BOSTON — RF Wil Myers began Tuesday with this tweet: “Where everybody knows your name. #Boston #Cheers”
He was referring, of course, to last October’s division series when Red Sox fans chanted, “Myeeeers. Myeeeers,” after Myers allowed a fly ball by Red Sox DH David Ortiz to fall for a double during Game 1, thus swinging the momentum from the Rays to the Red Sox.
Myers and the Rays returned to Fenway Park on Tuesday for the first time this season, and Myers expected to hear his name echo through the park.
He said his morning tweet was an attempt to make light of the situation.
“You take it as a compliment, I guess,” Myers said. “I don’t think there’s too many fans who can say Fenway chanted their name before. It was definitely cool to hear that. (Stunk) when it happened, but looking back on it, it was different.”
Maybe it was the chilly night — 42 degrees at first pitch — or the Boston fans are saving their energy for the Bruins, because they offered a faint “Myeeeers. Myeeeers,” when Myers batted in the second inning.
“It was a very difficult moment for him last year, but he’s going to be playing here for many more years to come. I’d like to see him make friends with the people out there in right field,” manager Joe Maddon said. “That would be a great thing, and that’s all he needs to do. The fans in Boston are great fans. They have a lot of fun. Wil’s a great kid himself, hopefully it works out in a great way.”

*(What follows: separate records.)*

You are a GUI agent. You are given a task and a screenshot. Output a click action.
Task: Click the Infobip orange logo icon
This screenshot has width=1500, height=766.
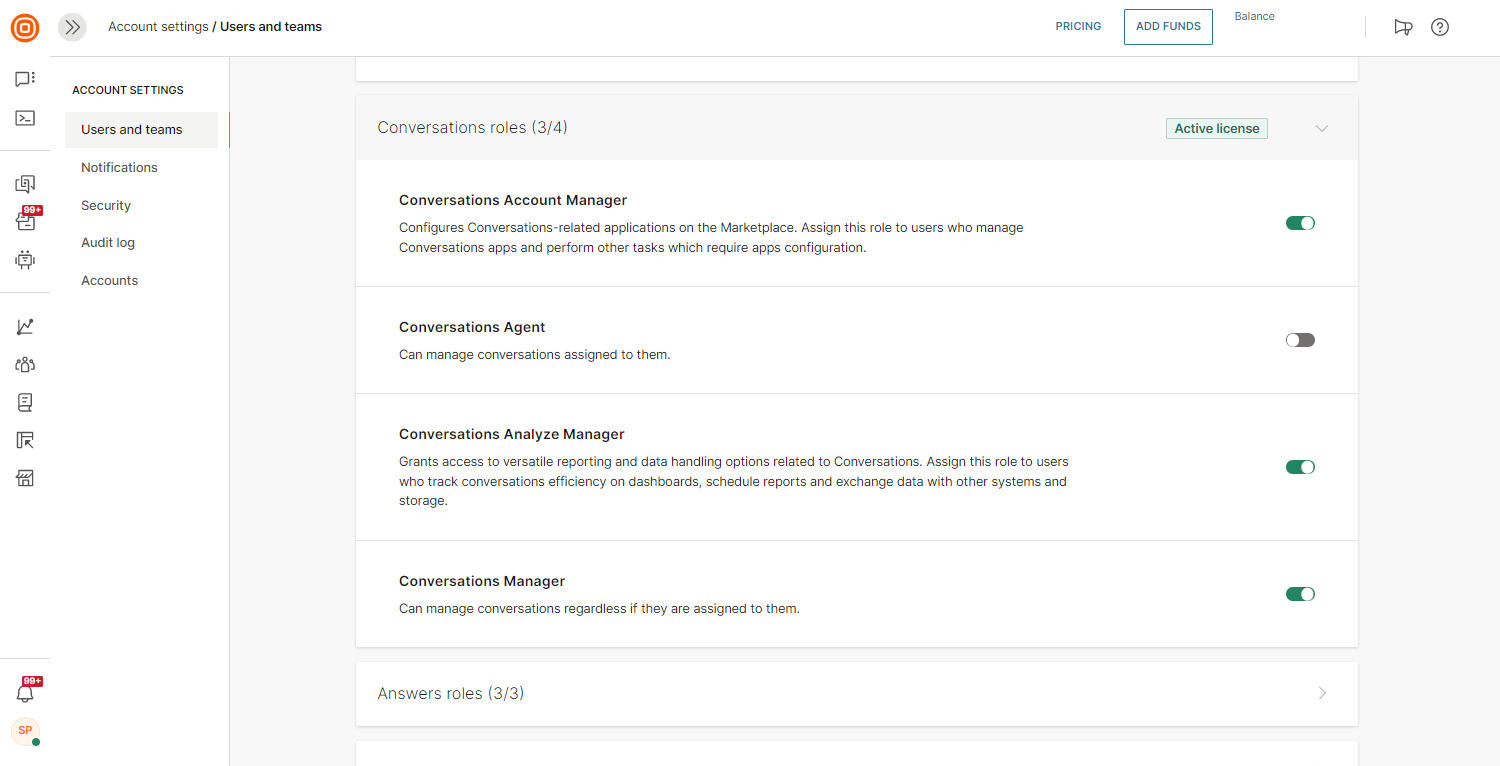[x=25, y=28]
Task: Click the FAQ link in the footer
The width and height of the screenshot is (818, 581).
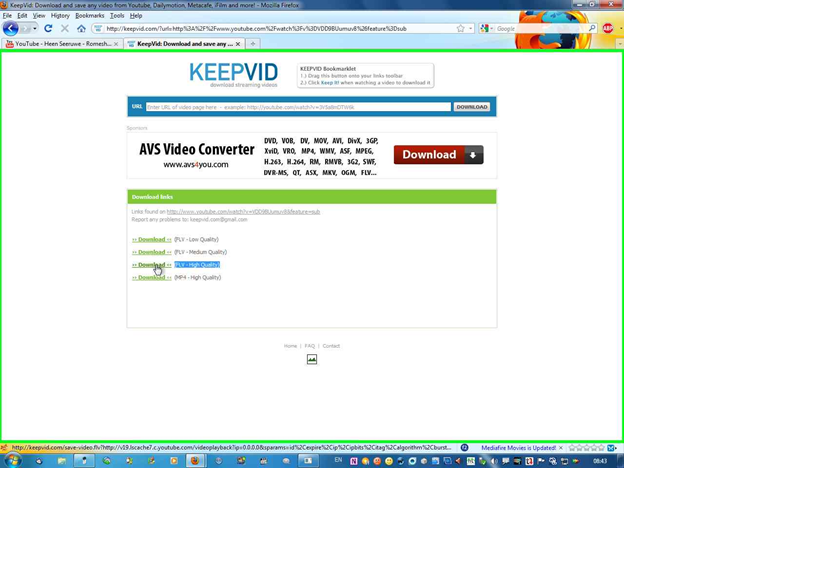Action: point(309,346)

Still, the moment from Game 1 played a role in Myers’ improved defense this season.
“To be honest, it stayed with me most of the offseason, knowing that play kind of turned the series, especially the momentum,” Myers said. “It really helped me work hard this offseason to get better. It’s definitely something I learned from.”
Myers admitted he spent more time working on hitting than defense, and it showed when he joined the Rays in spring training 2013. Maddon said he knows Myers has the skills to be a good defensive outfielder — speed, good footwork, strong arm — and challenged him to be a Gold Glove outfielder.
“A play like last year is just a lack of communication,” Maddon said. “It can be made 1,000 times out of 1,000 times. It was a communication error, not a physical error or a mental error. We’ll just keep moving him forward, getting more work out of him, because as an athlete, he’s very capable of winning a Gold Glove.”
RHP Chris Archer makes his second career start at Fenway Park tonight. He lasted 42⁄3 innings and allowed four runs (three earned) last June 18 when pitching the first game of a doubleheader.
“It wasn’t a very good start, so I canceled that out of my memory,” Archer said. “I do remember pitching here in the playoffs, though. I pitched well. The atmosphere was different. I was more feeding off the negative energy, which was cool.
“I pitched well, and everybody that I faced, I faced like three or four hitters, everybody I faced is back here again this year, so channeling how I finished my season against them last year helps lead me into a positive state of mind whenever I’m here again.”
C Ryan Hanigan, who grew up in Andover, Mass., played his first game as a pro Tuesday at Fenway Park. ... The Rays set a record for walks in the month of April with their 97th Monday night. But they are on pace for the fewest runs since 2004, fewest home runs since ’05 and highest ERA since ’09. ... 2B Ben Zobrist reached the 200-career mark for doubles Monday.